### Task instructions
So that the copy matches the original, retype each line of the material below exactly.

── Dataset excerpts

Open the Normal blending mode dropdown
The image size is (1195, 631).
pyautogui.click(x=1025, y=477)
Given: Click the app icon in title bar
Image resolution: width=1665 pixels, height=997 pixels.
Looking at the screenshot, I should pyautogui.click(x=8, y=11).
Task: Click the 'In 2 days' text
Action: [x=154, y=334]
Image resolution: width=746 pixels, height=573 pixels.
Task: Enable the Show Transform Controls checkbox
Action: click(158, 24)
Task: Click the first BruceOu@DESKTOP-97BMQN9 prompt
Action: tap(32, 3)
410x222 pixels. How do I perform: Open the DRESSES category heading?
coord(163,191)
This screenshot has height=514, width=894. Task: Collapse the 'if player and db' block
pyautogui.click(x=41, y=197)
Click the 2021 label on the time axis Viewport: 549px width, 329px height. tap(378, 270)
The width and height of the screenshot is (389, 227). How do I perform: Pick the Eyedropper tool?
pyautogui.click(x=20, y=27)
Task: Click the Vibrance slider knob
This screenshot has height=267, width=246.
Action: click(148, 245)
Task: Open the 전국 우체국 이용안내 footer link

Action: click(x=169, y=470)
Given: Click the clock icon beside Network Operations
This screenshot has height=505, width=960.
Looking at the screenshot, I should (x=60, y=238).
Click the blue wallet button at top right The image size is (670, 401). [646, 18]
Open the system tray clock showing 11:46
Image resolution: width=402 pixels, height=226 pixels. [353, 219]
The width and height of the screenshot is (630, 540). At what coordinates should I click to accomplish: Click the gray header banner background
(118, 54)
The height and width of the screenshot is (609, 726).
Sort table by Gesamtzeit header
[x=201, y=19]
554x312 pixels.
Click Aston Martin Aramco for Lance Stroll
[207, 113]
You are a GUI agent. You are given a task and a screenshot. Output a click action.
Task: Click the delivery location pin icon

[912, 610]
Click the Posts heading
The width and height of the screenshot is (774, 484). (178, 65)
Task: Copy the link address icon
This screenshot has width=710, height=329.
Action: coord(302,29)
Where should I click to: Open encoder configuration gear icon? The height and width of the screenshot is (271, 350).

────

### Answer to this problem
Open the Normal blending mode dropdown
The image size is (1195, 631).
pyautogui.click(x=1025, y=477)
Given: Click the app icon in title bar
Image resolution: width=1665 pixels, height=997 pixels.
Looking at the screenshot, I should pyautogui.click(x=8, y=11).
Task: Click the 'In 2 days' text
Action: [x=154, y=334]
Image resolution: width=746 pixels, height=573 pixels.
Task: Enable the Show Transform Controls checkbox
Action: click(158, 24)
Task: Click the first BruceOu@DESKTOP-97BMQN9 prompt
Action: tap(32, 3)
410x222 pixels. How do I perform: Open the DRESSES category heading?
coord(163,191)
This screenshot has height=514, width=894. Task: Collapse the 'if player and db' block
pyautogui.click(x=41, y=197)
Click the 2021 label on the time axis Viewport: 549px width, 329px height. tap(378, 270)
The width and height of the screenshot is (389, 227). How do I perform: Pick the Eyedropper tool?
pyautogui.click(x=20, y=27)
Task: Click the Vibrance slider knob
This screenshot has height=267, width=246.
Action: click(148, 245)
Task: Open the 전국 우체국 이용안내 footer link

Action: click(x=169, y=470)
Given: Click the clock icon beside Network Operations
This screenshot has height=505, width=960.
Looking at the screenshot, I should (x=60, y=238).
Click the blue wallet button at top right The image size is (670, 401). [646, 18]
Open the system tray clock showing 11:46
Image resolution: width=402 pixels, height=226 pixels. [353, 219]
The width and height of the screenshot is (630, 540). At what coordinates should I click to accomplish: Click the gray header banner background
(118, 54)
The height and width of the screenshot is (609, 726).
Sort table by Gesamtzeit header
[x=201, y=19]
554x312 pixels.
Click Aston Martin Aramco for Lance Stroll
[207, 113]
You are a GUI agent. You are given a task and a screenshot. Output a click action.
Task: Click the delivery location pin icon

[912, 610]
Click the Posts heading
The width and height of the screenshot is (774, 484). (178, 65)
Task: Copy the link address icon
This screenshot has width=710, height=329.
Action: coord(302,29)
Where should I click to: Open encoder configuration gear icon? The height and width of the screenshot is (271, 350).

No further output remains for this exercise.